So you are here, but tell me where have you been? Are you happy without me? Tell me who is taking care of you in my absence?
Hey listen! Stop, you are not supposed to divert me with your innocent eyes. Tell me who is taking care of you since I am not there with you from so long?
Are you happy with your new friends? Don’t you miss me? Will you utter something? Speak out!
No stay there, don’t come closer to me.I am not gonna hug you and don’t ask for apology too! I am not supposed to behave like a fairer God every time.
I will never forgive you. Can you hear me??Why didn’t you give me a hint? :-( I was just throwing my questions one after another without giving him chance to speak. He was there, doing nothing but listening to me like an obedient servant as he always did. I was upset but at the same time so happy to see him that he just came back into my life. My heart felt like it was pounding right out of my chest. He was so close to me but yet I couldn’t feel his breath so I reach my hands out to put them on his head to feel his touch. Yes! I felt it, right from the hair on my head to my toes. And then I once again asked him- Shona is he loves you more than me? He did nothing but licked the tears off my face.
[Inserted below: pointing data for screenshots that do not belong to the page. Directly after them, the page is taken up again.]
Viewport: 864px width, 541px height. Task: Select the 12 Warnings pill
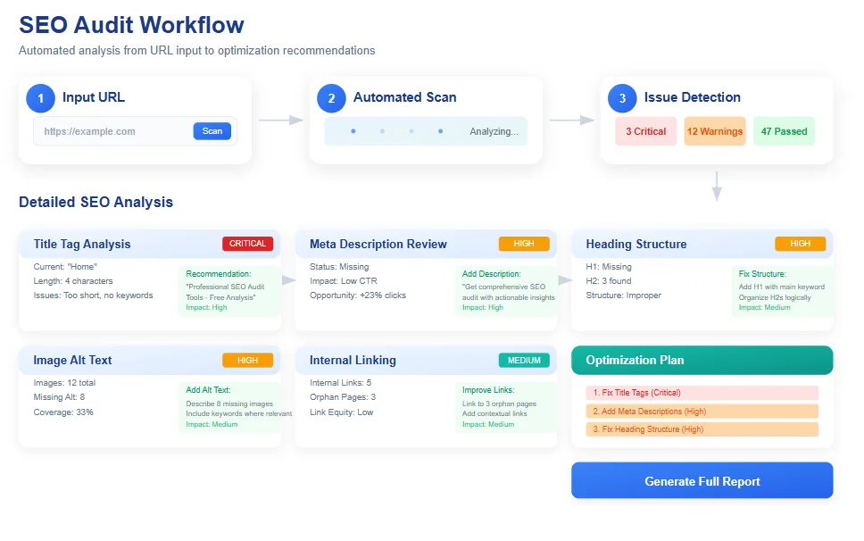715,131
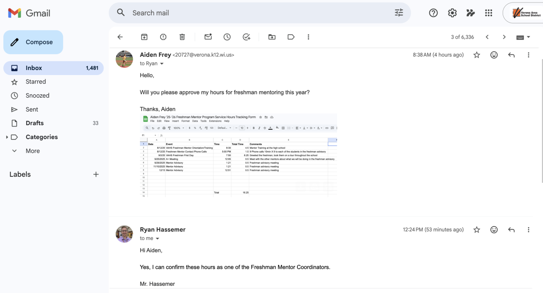Go to the Drafts folder
This screenshot has width=543, height=293.
point(35,123)
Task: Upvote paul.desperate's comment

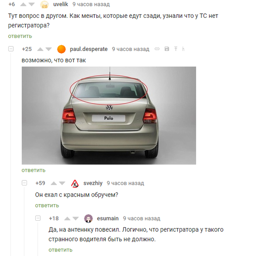Action: click(40, 49)
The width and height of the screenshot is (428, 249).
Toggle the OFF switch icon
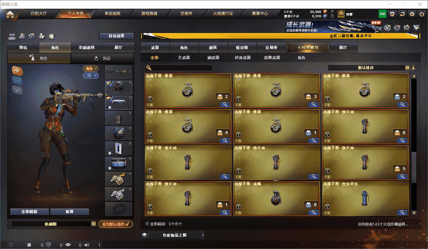(x=12, y=36)
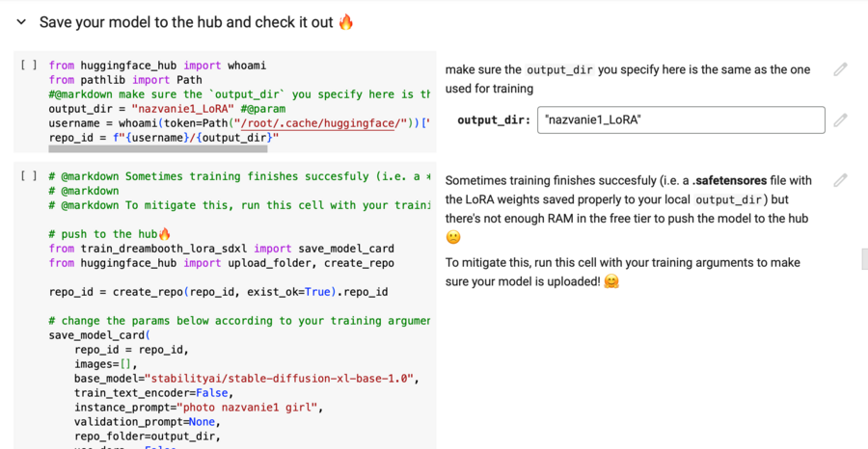
Task: Run the push to hub code cell
Action: [29, 177]
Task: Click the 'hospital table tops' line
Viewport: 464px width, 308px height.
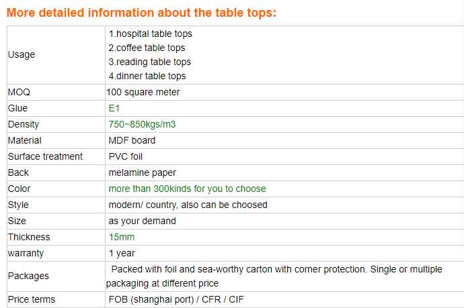Action: 151,34
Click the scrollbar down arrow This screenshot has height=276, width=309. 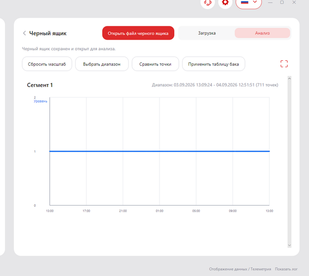pyautogui.click(x=289, y=245)
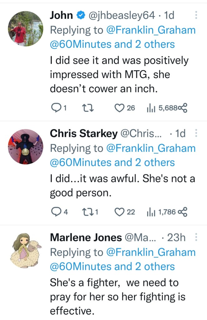Open Marlene Jones's display name

(86, 238)
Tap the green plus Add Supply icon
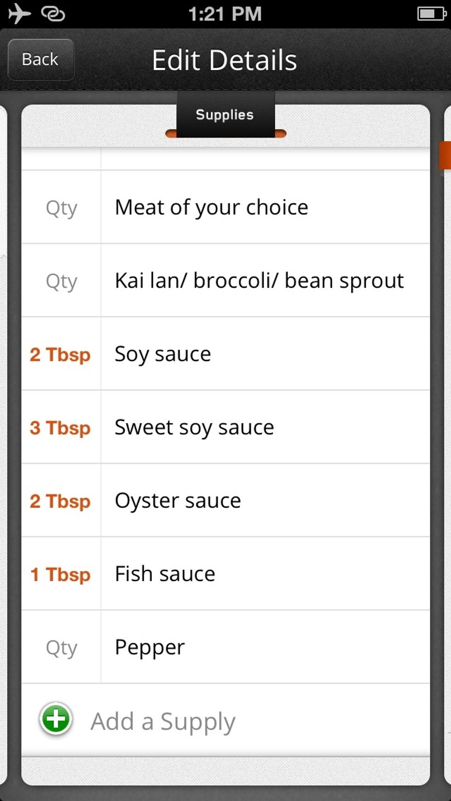The width and height of the screenshot is (451, 801). pos(56,720)
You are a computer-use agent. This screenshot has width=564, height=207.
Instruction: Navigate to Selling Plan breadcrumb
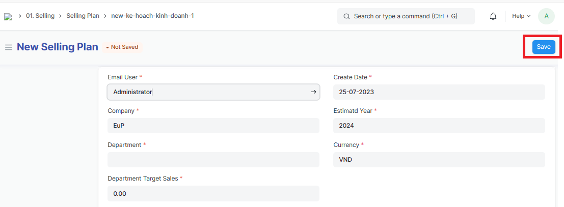pyautogui.click(x=83, y=16)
I guess then I woke up and realized that it was mere a dream but it was not the first time when he came into my dreams as I am having conversations like this with him from last two and half years .Various forums on Google say that I miss him so much. Undoubtedly! And why not?
He was the only one in my life who had ever given me chance to speak out my heart. He was the only living being on this earth who had ever tolerated my tantrums which not even my parents do. He loved me unconditionally and used to forgive my occasional bad moods without any question. He never doubted my love and so never ever asked for any explanations. He was genius in interpreting my silence and so never misjudged me as most of the people usually do. He never left me just because I had an argument with him as his heart was so convinced that I honestly loved him and that’s enough for him! For him I was everything. I still remember how he used to sit with me when I had the chicken pox, even when no one else would come near me. But for hours he sat patiently, clicked his mouth together and sniffed the bottom of his paws. In my fever induced bafflement I used to shout on him and wonder how could he stand just sitting with miserable me,why didnt he have anything else to do?He didn’t mind just laying with his sick friend as there were no time limits for him.I think I should stop here as because its really not easy for me to explain the immense sadness that I feel and tears every time I think about Goofy. But as writing has always been a therapy for me so I am trying to heal myself to some extent.